The building features a chamfered base course, string courses, pointed-arch openings, and traceried windows complete with hoodmoulds and label-stops. Decorative elements include crocketted pinnacles and saw-tooth coped battered angle buttresses with chamfered reveals and stone mullions. The main entrance is set within a moulded doorcase with boarded timber doors.
The east elevation is symmetrical, dominated by a two-stage centre gable. This features a full-height moulded panel with a three-step approach, flanked by pilaster buttresses with trefoil-headed blind panels and two-light blind-traceried windows. A band of trefoil-headed blind arcading above the door gives way to a large five-light traceried window below an elaborate ogee-shaped hoodmould, ornamented with human-head label-stops. The angle buttresses include gablet-coped two-light blind-traceried detail and decorative cross-finialled gablet coping. The parapet is pierced and raked, topped by a central triple pinnacle. The side aisles are slightly set back and have blocked hoodmoulded windows.
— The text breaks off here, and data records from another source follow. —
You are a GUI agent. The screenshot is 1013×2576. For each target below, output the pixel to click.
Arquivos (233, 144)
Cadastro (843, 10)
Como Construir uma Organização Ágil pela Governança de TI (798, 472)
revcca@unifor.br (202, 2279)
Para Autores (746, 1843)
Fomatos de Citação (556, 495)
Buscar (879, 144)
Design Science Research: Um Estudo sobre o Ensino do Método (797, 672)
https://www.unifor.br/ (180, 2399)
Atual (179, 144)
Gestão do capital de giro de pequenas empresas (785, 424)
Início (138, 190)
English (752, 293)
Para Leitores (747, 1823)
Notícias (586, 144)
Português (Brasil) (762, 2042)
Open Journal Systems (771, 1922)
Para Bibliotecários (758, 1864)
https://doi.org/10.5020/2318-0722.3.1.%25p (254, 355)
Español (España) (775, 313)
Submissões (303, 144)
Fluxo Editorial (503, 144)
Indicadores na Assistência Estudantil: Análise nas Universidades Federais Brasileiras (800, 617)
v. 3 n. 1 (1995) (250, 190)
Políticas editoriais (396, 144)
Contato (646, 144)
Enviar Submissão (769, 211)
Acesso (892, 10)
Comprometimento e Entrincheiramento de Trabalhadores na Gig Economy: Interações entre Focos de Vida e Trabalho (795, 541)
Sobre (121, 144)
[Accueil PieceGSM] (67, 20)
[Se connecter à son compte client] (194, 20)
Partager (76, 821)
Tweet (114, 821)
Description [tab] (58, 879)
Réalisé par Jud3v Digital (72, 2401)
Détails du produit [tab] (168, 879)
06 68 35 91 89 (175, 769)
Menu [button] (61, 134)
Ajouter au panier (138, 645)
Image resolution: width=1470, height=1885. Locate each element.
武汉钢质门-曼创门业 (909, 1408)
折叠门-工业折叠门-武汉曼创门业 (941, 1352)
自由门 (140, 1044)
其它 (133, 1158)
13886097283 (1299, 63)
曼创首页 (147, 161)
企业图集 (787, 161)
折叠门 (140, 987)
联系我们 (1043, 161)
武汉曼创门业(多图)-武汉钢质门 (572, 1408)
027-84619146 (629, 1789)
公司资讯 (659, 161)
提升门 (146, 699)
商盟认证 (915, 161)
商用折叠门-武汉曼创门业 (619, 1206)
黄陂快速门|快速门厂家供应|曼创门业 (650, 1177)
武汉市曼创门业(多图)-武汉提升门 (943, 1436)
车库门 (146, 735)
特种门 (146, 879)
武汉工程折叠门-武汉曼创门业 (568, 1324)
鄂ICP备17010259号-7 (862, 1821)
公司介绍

The north elevation has two bays with simple Y-traceried two-light windows and dormer heads raised above the eaves line; a buttress is located to the outer left. A taller extension projects to the outer right. The south elevation includes a blinded window below a dormerhead and a buttress, with a taller extension projecting to the left. The western elevation is incorporated into a more modern extension.
Multi-pane leaded glazing is found in the east and north windows. The roof is covered with grey slate, featuring ashlar-coped skews and moulded skewputts.
Inside, the theatre conversion has retained the cast-iron columns of what was formerly the nave.